For line ends we use triangles and transparency, since wrapping around the texture would take more triangles.
Bevel joins are a bit tricky to texture, so that we keep the fringe width consistent. The general idea is to try to avoid texture stretching (even if we use 1D texture). It's a bit of balance between triangle count, vertex placement, and complexity of calculations.
It can help to think how the shape would unfold to reason if the texture would stretch. Many of the issues can be solved by placing a vertex at the middle of the corner. This is also why we chose the specific corner geometry. When we place the vertex at the corner, the distance to the bevel edge will be haf thickness, which makes it trivial to place the texture coordinate at the middle too.
For integer thicknesses, we can create textures with transparent pixels at the edges, and opaque pixels in the middle. Note, that even if 1px line has 1 solid pixel, after biliear interpolation, it is interpreted as a tent!
For that reason, we should align the center of the texel to the fringe edge. The texel values are stored at texel centers.
Fractional line thicknesses can be achieved by selecting the nearest texture and scaling the fringe so that half fringe (zero crossing) is at the line thickness.
The error is proportional to the requested size vs the size of the texture. The larger the thickness, the less error. For smaller sizes (< 4 px) where the texture transition can be very visible (especially on round, off grid, shapes), we can oversample the textures, and reduce the error.

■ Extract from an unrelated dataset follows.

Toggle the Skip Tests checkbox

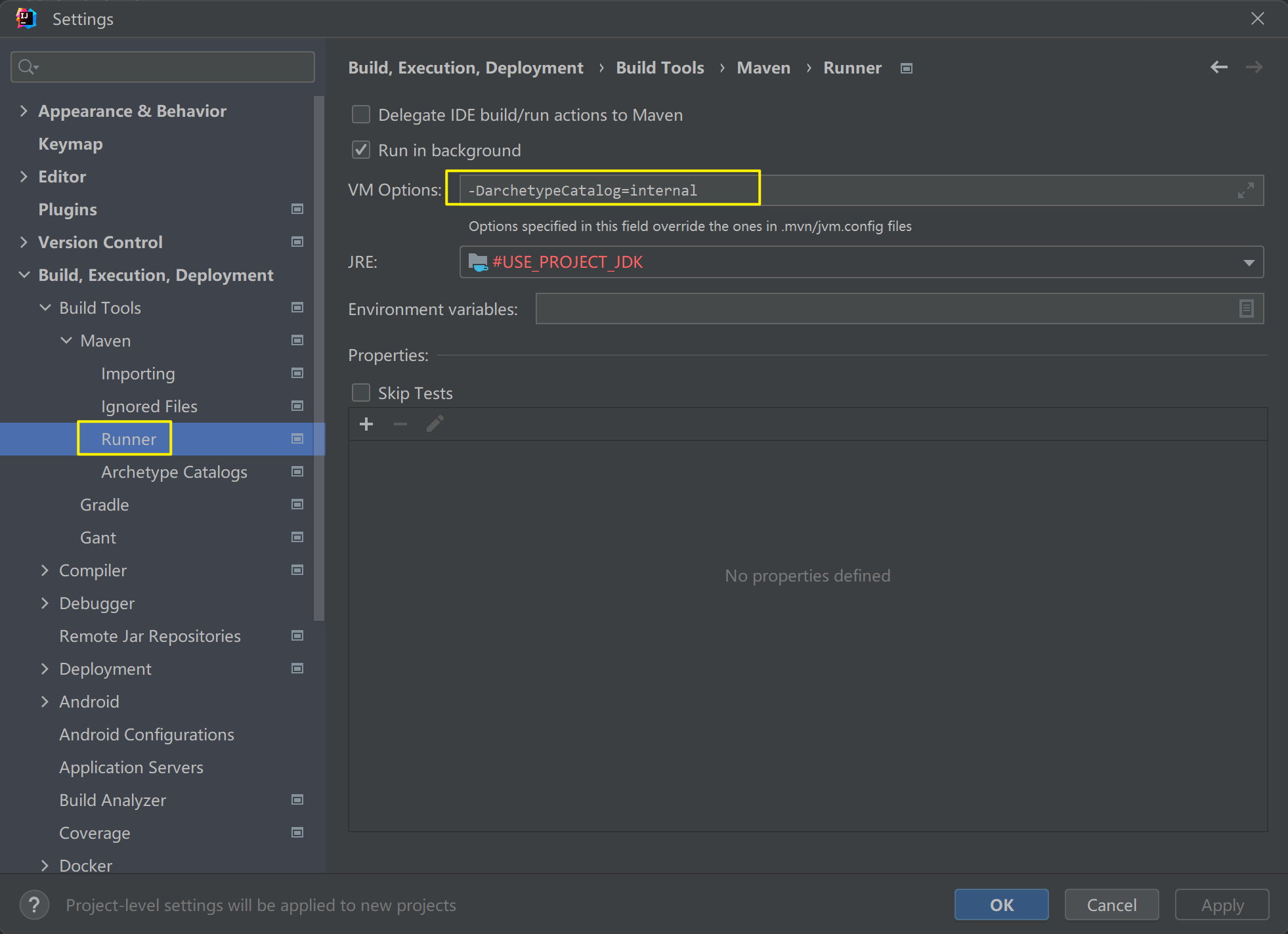[x=361, y=393]
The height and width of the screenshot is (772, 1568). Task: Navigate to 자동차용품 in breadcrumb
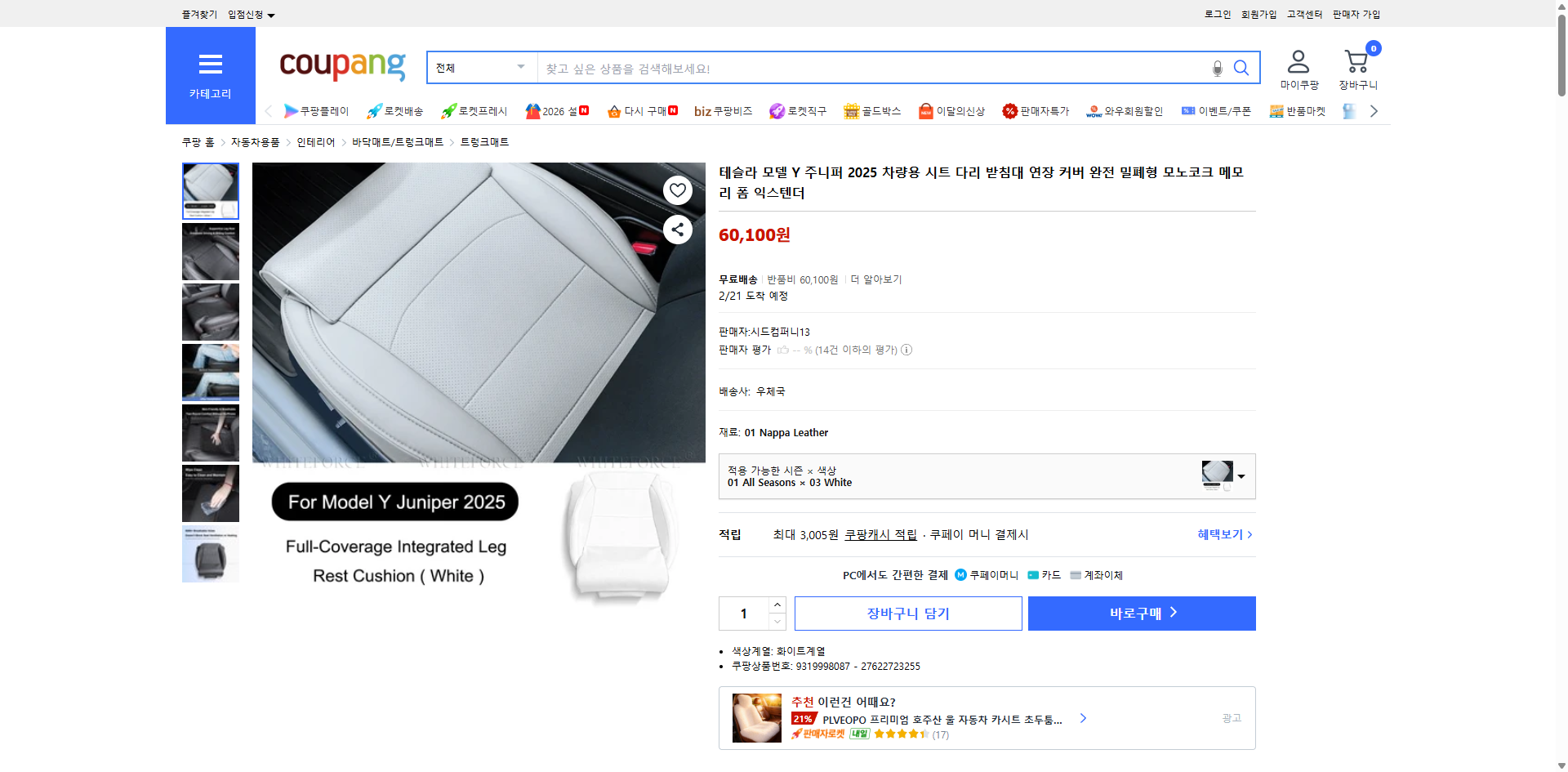click(254, 141)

Animation 1: How the 1 px prefiltered line gets sample to pixels. Note that even if the texture looks like 1 px wide, it is actually representing the result of box filter, which is tent shaped.

Animation 2: The prefiltered texture is selected based on the line thickness. For fractional thickness, the error is handled by scaling the fringe. Note how the fringe correction gets smaller the wider the texture is.

Animation 3: When the line position is slightly off pixel (e.g. at rounded corners), the texture size change can be very visible at the smaller values. This can be solved by super sampling the texture.

Animation 4: With 4x super sampling the transition on smaller sizes is much smoother. Note how the tent shape is more visible on the super sampled textures.